> _Text excerpt_:
———

Joe Canning addresses Galway’s Barton Shield and Senior Cup teams
Hurling giant gives talk ahead of All-Ireland Cup and Shields finals at Carton House
Joe Lyons of Galway driving at the eighth in the AIG Barton Shield at Carton House on Wednesday. Photograph: Pat Cashman
Last Sunday evening Joe Canning spent the bones of an hour addressing the Galway golf club Barton Shield and Senior Cup teams – it is the same panel of players – ahead of this week’s AIG-sponsored, All-Ireland Cup and Shields finals at Carton House.
The Galway hurling giant helped his county to end a 29-year hiatus since they last won the Liam MacCarthy Cup earlier this month. In the years between 1988 and 2017 the Galway hurling team lost six finals, a litany of disappointment with which his audience of golfers empathised.
Standing in a shadow cast by Royal Dublin (2015) and Warrenpoint (2016), Galway golf club negotiated a passage to a third consecutive final when they beat Tralee on the Mark O’Meara-designed layout, winning both foursomes to stand on the cusp of a Barton Shield success they last celebrated in 2007.
Joe Lyons, a member of that victorious side a decade ago and who partnered 17-year-old boys international Irish Luke O’Neill to victory in the top match against Tralee, mentioned the increased depth of quality within the team, a point Canning had referenced when speaking about the Galway hurlers triumph.
“Joe [Canning] made a very good point about the Galway hurlers this year, saying that the big thing for them was that the guys in training were pushing them hard; the big talk in their dressing room was actually who was making the numbers 16 to 26, who was going to be on the bench for the All-Ireland final.

———

> _Tasks_:
#1 Reproduce the passage of the golf article starting at "Joe Canning addresses" and ending at "at Carton House.".
#2 How many lines in the records contain the word "Click"? Reply with the number only.
The golf article and the records that come after it are unrelated.

> _Data in this exercise_:
———

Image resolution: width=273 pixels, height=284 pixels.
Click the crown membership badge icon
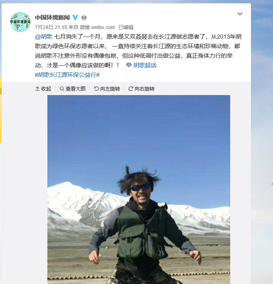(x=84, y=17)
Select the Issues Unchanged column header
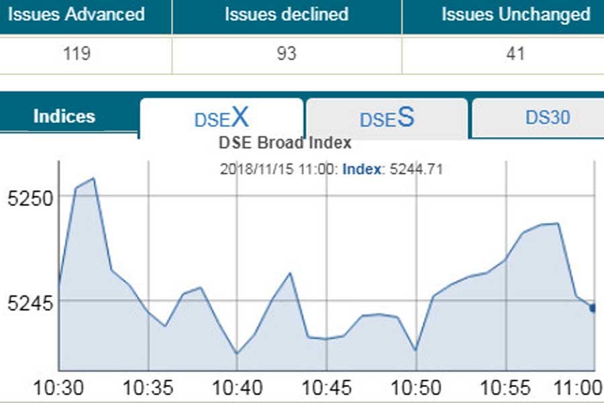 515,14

———

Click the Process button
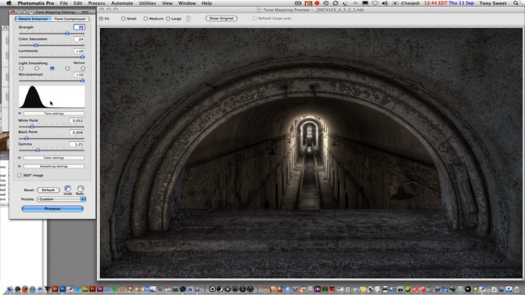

———

> _Task-by-task outputs_:
#1
Joe Canning addresses Galway’s Barton Shield and Senior Cup teams
Hurling giant gives talk ahead of All-Ireland Cup and Shields finals at Carton House
Joe Lyons of Galway driving at the eighth in the AIG Barton Shield at Carton House on Wednesday. Photograph: Pat Cashman
Last Sunday evening Joe Canning spent the bones of an hour addressing the Galway golf club Barton Shield and Senior Cup teams – it is the same panel of players – ahead of this week’s AIG-sponsored, All-Ireland Cup and Shields finals at Carton House.

#2 2